* [Description of the task]:
Please set the lines down again exactly, from the top of the entries through the line that contains "You are a computer-use agent. 600x460 pixels.".

* [Provided entries]:
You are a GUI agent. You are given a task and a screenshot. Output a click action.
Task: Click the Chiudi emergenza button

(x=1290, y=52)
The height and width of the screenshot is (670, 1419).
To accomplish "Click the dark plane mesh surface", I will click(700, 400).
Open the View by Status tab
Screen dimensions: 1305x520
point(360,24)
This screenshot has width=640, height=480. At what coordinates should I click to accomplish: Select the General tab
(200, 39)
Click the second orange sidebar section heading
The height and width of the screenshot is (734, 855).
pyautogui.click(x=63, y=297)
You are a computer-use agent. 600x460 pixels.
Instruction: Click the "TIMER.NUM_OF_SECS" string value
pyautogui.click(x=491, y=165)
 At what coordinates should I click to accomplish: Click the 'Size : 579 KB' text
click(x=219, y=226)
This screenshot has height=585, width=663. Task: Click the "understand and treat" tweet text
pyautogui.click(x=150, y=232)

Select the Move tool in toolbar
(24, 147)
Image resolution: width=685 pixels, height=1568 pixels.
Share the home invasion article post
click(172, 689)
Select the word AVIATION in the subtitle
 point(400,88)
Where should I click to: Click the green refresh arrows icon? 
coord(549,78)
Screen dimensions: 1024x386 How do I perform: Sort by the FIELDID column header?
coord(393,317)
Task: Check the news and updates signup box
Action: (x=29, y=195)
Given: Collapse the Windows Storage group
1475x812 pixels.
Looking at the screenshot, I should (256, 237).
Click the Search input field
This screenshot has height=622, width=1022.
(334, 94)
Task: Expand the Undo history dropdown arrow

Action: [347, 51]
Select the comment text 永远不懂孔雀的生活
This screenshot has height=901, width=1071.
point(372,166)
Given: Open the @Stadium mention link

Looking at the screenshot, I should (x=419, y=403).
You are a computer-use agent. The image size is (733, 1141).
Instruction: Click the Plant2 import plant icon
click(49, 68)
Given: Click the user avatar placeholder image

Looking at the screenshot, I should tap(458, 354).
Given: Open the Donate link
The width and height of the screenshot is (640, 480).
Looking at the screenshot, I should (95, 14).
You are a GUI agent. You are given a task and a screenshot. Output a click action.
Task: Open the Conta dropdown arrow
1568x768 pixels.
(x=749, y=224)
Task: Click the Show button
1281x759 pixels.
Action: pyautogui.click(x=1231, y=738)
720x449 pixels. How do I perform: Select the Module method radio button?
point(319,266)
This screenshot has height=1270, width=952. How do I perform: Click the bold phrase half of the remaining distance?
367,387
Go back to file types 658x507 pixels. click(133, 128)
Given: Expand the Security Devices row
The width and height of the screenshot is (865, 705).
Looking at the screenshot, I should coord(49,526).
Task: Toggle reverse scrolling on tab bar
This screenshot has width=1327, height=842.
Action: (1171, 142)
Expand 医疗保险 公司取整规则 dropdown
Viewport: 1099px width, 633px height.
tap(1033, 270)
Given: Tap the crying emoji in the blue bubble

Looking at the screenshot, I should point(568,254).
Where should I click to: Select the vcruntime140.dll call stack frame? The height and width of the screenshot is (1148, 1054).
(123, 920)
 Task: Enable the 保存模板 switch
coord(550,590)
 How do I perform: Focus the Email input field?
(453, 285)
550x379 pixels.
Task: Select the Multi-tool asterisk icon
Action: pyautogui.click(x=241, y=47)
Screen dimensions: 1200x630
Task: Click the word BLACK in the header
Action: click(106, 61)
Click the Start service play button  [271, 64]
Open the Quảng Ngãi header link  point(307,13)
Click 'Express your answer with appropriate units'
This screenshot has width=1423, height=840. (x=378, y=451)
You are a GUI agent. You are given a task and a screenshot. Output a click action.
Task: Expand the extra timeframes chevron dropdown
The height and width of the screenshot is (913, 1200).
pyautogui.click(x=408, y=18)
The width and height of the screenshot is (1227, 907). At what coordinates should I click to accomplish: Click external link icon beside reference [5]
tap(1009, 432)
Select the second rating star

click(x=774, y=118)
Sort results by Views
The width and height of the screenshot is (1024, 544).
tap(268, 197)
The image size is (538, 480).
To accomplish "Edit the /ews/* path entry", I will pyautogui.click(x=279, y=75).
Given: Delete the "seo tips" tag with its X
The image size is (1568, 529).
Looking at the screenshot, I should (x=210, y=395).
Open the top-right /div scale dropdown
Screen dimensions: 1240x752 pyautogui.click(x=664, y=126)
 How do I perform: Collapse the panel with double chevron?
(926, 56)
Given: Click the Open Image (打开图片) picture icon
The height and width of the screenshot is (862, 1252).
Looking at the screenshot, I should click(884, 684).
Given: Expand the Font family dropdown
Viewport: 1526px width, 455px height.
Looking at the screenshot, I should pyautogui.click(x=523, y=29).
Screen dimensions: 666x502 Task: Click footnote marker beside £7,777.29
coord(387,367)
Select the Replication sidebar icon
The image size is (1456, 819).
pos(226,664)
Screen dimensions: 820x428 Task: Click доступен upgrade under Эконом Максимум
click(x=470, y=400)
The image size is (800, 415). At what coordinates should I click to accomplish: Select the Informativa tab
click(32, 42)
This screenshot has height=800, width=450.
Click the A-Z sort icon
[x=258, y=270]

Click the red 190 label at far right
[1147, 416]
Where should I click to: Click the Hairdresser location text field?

* [Response area]:
You are a GUI agent. You are given a task and a screenshot. Output a click action.
Task: Click the Chiudi emergenza button

(x=1290, y=52)
The height and width of the screenshot is (670, 1419).
To accomplish "Click the dark plane mesh surface", I will click(700, 400).
Open the View by Status tab
Screen dimensions: 1305x520
point(360,24)
This screenshot has width=640, height=480. At what coordinates should I click to accomplish: Select the General tab
(200, 39)
Click the second orange sidebar section heading
The height and width of the screenshot is (734, 855).
pyautogui.click(x=63, y=297)
You are a computer-use agent. 600x460 pixels.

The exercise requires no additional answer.